Wanderverein Ostholstein e.V.

Text: D. Günzer,                   Fotos: Chr. Dohm

Die heutige Sonntags-Wanderung beginnt diesmal im Kurpark der Kurstadt Bad Schwartau. Hier geht es zuerst auf der „Schinken-Allee“, immer mit Blick auf die große Fontäne. Früher haben die Bauern ihre Schweine in den Kurpark getrieben, um sich an den Eicheln der Eichenbäume sattzufressen. Das gab dem Schinken später einen besonderen Geschmack. Daher haben die Bad Schwartauer diesem Teil des Kurparkes den „Spitznamen“ Schinkenbäume gegeben.
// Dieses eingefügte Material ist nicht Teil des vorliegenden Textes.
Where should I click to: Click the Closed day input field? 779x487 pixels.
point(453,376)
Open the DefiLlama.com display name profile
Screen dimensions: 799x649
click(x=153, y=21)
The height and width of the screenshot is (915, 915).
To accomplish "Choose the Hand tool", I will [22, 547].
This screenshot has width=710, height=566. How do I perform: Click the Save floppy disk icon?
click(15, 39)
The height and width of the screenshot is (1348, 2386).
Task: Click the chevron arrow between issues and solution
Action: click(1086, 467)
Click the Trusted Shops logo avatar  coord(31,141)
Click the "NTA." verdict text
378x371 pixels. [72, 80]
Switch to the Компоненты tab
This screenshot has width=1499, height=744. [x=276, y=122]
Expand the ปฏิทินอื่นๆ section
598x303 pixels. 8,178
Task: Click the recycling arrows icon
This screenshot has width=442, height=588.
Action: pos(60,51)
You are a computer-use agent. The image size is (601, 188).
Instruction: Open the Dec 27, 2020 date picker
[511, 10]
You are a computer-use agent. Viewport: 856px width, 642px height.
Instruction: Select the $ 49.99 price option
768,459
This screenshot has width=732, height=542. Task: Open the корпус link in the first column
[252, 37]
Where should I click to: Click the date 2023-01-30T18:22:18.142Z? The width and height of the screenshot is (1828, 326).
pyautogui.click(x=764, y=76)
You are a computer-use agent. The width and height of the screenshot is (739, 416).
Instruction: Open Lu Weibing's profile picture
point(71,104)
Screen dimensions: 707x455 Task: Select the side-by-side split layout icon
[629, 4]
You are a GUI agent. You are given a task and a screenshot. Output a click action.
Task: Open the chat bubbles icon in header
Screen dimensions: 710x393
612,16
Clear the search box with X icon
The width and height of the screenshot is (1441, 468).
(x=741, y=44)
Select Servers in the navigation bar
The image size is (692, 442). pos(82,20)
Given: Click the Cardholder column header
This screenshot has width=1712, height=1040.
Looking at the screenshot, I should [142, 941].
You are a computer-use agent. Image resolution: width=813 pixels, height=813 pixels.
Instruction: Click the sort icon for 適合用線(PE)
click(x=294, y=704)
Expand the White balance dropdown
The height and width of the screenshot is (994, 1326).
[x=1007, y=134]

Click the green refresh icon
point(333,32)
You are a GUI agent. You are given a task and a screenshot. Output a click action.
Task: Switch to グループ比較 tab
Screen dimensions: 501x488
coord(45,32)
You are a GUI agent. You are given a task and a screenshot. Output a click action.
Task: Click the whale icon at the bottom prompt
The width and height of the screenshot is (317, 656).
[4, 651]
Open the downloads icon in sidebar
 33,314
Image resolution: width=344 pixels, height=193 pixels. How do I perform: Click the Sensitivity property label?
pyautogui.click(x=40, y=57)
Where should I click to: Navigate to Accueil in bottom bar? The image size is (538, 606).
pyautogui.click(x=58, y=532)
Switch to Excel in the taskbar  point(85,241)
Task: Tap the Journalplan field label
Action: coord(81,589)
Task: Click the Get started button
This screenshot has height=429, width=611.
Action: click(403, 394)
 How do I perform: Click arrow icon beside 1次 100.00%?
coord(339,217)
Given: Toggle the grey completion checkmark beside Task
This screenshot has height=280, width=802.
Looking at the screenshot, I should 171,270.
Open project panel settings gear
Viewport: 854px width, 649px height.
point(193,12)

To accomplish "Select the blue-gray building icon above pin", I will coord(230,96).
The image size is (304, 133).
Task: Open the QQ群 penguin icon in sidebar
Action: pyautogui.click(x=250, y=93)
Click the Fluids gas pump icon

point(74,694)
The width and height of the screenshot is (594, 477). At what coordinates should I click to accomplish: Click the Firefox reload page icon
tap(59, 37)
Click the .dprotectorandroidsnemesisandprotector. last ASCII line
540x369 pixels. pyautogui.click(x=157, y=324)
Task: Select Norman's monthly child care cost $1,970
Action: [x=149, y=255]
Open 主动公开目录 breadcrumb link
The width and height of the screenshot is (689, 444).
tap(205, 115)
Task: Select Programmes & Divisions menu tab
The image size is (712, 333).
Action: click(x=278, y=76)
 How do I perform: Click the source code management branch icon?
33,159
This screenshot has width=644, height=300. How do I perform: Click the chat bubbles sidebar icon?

Nun geht es auf dem Philosophenweg kreuz und quer durch den Kurpark. Auf dem Kurparksee blühen inzwischen die Seerosen und die Rhododendren stehen auch in voller Blüte. Weiter geht die Tour durch lauschige Plätze. Unsere Wanderführerin Christina heitert die Gruppe unterwegs mit verschiedenen lustigen Geschichten auf. Unterwegs kommt die Gruppe zum Grünen Klassenzimmer. Hier referiert unsere Wanderführerin aus dem „Heiteren Herbarium“. Weiter geht es zum Gedenkstein für Emauel Geibel, der hier viele Sommer seinen Urlaub verbracht hat. Hier ist auch der Text zum Frühlings- und Wanderlied „Der Mai ist gekommen“ entstanden.

 

Nun geht es hinüber in den Riesebusch. Der Kurpark von Bad Schwartau und das Schwartautal, gekennzeichnet durch das Logo einer stilisierten Waldohreule, gehören zum Naturerlebnisraum Schwartautal. Der Riesebusch beginnt auf dem den Fluss Schwartau begrenzenden Höhenzug und zieht sich von dort aus in Richtung Ratekau.
Immer hat die Gruppe die „Schwartau“ im Blick. Heute ein kleiner Fluß. Die damaligen Nutzungsmöglichkeiten sind der wahrscheinliche Grund dafür, dass das Flusstal der Schwartau bereits sehr früh besiedelt wurde und vorgeschichtliche Besiedlungsspuren aufweist. Auch war die Schwartau früher schiffbar, daher wurde auf dem Höhenrücken eine Fluchtburg angesiedelt, die die Bevölkerung vor Piraten schützen sollte. Hoch „Volker“ hat „Alles gegeben“, daß die beiden Gruppen gutes Wanderwetter hatten. Unsere beiden Wanderführer:innen haben die Gruppen mit heiteren Geschichten und Gedichten belustigt.

*) ein Teil des Textes wurde „Wikipedia“ entnommen.